THE PROBLEM: Sort through the data and copy the lines holding the word "Toggle".

(Stored data)

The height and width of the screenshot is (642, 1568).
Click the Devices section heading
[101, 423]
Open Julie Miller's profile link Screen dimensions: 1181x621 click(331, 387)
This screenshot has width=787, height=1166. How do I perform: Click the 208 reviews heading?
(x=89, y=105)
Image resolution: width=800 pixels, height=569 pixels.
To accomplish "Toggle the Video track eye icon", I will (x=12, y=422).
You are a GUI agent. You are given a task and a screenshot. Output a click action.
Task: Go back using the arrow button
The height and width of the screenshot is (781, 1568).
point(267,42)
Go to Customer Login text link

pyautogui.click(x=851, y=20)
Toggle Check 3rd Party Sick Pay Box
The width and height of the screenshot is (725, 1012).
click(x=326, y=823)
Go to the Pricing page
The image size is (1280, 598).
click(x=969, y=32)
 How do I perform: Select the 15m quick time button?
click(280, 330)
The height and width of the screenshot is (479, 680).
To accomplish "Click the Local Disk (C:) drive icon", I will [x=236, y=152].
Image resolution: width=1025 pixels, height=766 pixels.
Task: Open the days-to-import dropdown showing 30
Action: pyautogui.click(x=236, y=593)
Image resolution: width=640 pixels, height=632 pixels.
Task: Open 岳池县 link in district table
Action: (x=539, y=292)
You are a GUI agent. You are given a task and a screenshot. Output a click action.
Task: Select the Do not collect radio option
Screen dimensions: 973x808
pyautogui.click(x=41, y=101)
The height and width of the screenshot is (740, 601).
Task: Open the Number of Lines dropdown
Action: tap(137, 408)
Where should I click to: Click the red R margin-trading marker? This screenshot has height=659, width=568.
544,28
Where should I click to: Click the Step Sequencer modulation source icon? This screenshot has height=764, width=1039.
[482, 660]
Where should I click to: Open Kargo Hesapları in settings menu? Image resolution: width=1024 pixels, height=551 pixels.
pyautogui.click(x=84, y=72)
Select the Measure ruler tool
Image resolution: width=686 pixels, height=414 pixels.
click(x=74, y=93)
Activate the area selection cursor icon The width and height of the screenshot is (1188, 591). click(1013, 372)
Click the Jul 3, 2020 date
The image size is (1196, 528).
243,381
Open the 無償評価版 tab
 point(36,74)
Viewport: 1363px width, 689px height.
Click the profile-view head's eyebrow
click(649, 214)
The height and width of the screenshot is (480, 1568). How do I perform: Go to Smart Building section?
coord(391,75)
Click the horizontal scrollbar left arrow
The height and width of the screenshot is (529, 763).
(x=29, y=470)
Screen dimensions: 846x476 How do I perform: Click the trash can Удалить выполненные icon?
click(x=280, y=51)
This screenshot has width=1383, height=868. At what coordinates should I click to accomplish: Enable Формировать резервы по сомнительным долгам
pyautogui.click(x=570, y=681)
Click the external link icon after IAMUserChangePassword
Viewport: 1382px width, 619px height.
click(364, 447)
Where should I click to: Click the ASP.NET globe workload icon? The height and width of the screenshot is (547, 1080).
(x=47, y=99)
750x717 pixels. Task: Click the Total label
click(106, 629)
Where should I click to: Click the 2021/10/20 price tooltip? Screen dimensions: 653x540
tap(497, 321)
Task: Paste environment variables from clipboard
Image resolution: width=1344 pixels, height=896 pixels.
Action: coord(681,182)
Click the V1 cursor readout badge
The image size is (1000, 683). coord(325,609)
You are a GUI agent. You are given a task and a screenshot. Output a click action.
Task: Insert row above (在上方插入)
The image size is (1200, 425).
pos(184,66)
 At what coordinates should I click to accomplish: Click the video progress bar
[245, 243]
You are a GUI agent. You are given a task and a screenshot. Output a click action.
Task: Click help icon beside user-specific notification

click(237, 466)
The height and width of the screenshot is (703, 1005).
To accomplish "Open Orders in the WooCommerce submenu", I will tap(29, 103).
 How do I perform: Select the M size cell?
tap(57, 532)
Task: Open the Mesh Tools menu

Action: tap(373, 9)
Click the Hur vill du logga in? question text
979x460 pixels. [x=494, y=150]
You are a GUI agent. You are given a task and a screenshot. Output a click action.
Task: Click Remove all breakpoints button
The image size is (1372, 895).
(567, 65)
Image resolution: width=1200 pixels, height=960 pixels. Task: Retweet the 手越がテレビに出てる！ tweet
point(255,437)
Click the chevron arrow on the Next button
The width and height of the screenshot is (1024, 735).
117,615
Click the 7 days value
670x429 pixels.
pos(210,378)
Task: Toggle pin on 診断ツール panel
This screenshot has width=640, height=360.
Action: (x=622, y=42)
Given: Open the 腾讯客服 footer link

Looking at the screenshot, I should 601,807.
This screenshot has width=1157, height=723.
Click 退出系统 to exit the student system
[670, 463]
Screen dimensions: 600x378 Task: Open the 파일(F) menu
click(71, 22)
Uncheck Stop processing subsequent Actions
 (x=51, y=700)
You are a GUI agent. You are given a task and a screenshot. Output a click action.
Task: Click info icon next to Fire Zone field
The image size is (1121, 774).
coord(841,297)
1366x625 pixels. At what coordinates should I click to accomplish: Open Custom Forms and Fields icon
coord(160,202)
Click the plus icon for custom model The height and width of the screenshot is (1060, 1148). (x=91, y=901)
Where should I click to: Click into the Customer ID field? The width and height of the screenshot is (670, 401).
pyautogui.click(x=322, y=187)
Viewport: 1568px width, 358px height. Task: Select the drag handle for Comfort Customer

ANSWER FOR THIS EXERCISE:
To accomplish "Toggle the Video track eye icon", I will (x=12, y=422).
Toggle Check 3rd Party Sick Pay Box
Task: Toggle pin on 診断ツール panel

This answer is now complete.